BMW M3 Competition review – performance and 0-60
With or without xDrive, the M3 is unnervingly, almost irresponsibly rapid
Firing the engine is a case of putting your foot on the brake pedal and thumbing the scarlet starter button on the transmission tunnel. No clutch pedal to depress, no gearlever to waggle to check it’s in neutral; you’ll need to leave the UK if you want to try a G80 M3 (or 4) with three pedals and a stick. Regardless, the S58 motor fires with a satisfying burble. It may be augmented through the speakers, but it’s as authentic a sound as you could hope for. Outside, however, even with the exhaust valves open, the latest emission filters stuffed into the system result in a rather muted tone, but it has a certain timbre and hollow resonance that suits its brutish appearance.
It’s an engine that impresses instantly. There’s a sharpness and responsiveness to the throttle action that you don’t expect from a turbocharged motor, and a sense that there’s been a great deal invested to get this just so. It’s not Ferrari or Porsche levels of rapid response, but the M3’s straight-six certainly doesn’t feel or sound like an engine that originally saw service in a performance SUV. A handbuilt in-line four or a CSL’s straight-six it might not be, but it’s streets ahead of the F80 M3’s power plant, both in terms of reponse and overall performance.
It’s the reach of this engine that you can’t get away from. Regardless of the gear you’re in, there is either just the right amount of torque to catch a ride on or you find yourself in the peak of the power band and able to judge each 100rpm increment with measured movements of your right ankle. As the revs rise the soundtrack builds, matching the pace to each octave for an immersive experience. It’s not as hard-edged nor as raucous as an M2 CS’s 3-litre when you reach its peaks, but it suits the nature of the M3 as a consequence.
On paper, this generous feeling of power and torque is mirrored by the M3 Competition’s performance times, with the rear-drive model reaching 62mph in 3.9sec on paper, but with a dry and grippy surface it will eclipse that figure pretty easily. The all-wheel-drive M3 xDrive will do the same sprint in 3.5sec on paper, and again, with ideal conditions will slip under the claimed time.

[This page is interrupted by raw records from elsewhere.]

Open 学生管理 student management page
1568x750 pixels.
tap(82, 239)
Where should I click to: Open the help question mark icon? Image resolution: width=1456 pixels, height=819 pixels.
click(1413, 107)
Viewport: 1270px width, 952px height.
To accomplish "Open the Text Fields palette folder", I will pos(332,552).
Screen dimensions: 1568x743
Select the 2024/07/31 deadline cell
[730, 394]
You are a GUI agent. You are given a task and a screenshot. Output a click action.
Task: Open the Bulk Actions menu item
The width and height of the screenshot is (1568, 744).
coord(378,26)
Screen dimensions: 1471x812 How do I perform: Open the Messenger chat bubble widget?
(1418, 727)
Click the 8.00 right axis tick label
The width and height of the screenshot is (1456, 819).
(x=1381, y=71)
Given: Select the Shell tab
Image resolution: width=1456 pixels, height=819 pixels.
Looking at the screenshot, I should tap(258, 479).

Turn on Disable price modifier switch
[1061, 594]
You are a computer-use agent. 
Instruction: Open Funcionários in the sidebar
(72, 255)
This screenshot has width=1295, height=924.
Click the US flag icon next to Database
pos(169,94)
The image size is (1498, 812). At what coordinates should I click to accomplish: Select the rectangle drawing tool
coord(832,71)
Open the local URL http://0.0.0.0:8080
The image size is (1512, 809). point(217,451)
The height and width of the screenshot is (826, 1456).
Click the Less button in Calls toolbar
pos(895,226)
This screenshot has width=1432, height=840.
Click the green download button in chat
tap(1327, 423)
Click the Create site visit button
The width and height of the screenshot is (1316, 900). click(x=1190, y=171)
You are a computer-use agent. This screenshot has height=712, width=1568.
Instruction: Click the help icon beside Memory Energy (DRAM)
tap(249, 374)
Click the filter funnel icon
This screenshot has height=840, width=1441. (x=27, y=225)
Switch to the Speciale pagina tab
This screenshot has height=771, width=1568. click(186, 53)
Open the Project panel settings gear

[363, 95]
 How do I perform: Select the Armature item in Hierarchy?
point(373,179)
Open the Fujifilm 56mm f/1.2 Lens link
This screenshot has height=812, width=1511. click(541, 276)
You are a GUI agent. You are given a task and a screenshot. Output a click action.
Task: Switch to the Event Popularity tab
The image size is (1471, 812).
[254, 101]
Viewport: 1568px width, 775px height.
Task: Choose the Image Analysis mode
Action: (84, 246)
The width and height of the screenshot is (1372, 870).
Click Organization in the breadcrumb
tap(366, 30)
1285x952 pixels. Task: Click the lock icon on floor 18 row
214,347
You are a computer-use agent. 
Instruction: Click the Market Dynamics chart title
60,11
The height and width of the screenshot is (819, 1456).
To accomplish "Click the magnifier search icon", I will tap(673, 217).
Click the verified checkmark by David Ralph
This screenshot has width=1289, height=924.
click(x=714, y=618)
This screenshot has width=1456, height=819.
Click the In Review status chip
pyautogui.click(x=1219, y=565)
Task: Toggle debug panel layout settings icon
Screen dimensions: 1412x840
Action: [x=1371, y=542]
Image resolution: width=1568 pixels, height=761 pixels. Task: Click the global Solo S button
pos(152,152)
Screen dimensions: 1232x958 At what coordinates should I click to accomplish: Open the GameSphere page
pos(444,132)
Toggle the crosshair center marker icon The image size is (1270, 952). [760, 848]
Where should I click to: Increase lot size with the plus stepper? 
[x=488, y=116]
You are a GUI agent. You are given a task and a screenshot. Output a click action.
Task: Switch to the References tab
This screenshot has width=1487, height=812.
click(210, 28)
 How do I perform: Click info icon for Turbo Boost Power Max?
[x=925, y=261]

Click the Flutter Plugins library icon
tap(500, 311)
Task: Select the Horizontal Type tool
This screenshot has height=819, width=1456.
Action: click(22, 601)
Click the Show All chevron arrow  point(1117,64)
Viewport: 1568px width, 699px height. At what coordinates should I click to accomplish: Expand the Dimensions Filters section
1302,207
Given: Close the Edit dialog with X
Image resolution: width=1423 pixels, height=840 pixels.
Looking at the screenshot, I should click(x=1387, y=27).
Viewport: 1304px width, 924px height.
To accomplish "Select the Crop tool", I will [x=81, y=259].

Top speed is a limited 155mph, rising to 180mph with the M Driver’s Pack selected regardless of driven wheels, making the M3 in any guise a very fast car. Find somewhere for the new M3 to let rip and the result is a car that disguises its 1730kg bulk like it has no right to. The responses are instant, the speed it gathers unrelenting, piling on as the revs rise and your gear selection gets higher. Very quickly you’re short-shifting, forgoing the buzz of the engine’s higher echelons for the torque shove that’s so accessible, and in the process hopefully avoiding a trip to a magistrates’ court. Its predecessor was quick, capable of getting you to the next braking point at a considerable lick. The G80 not only betters it, but does so with more sophistication and tangible depth of quality.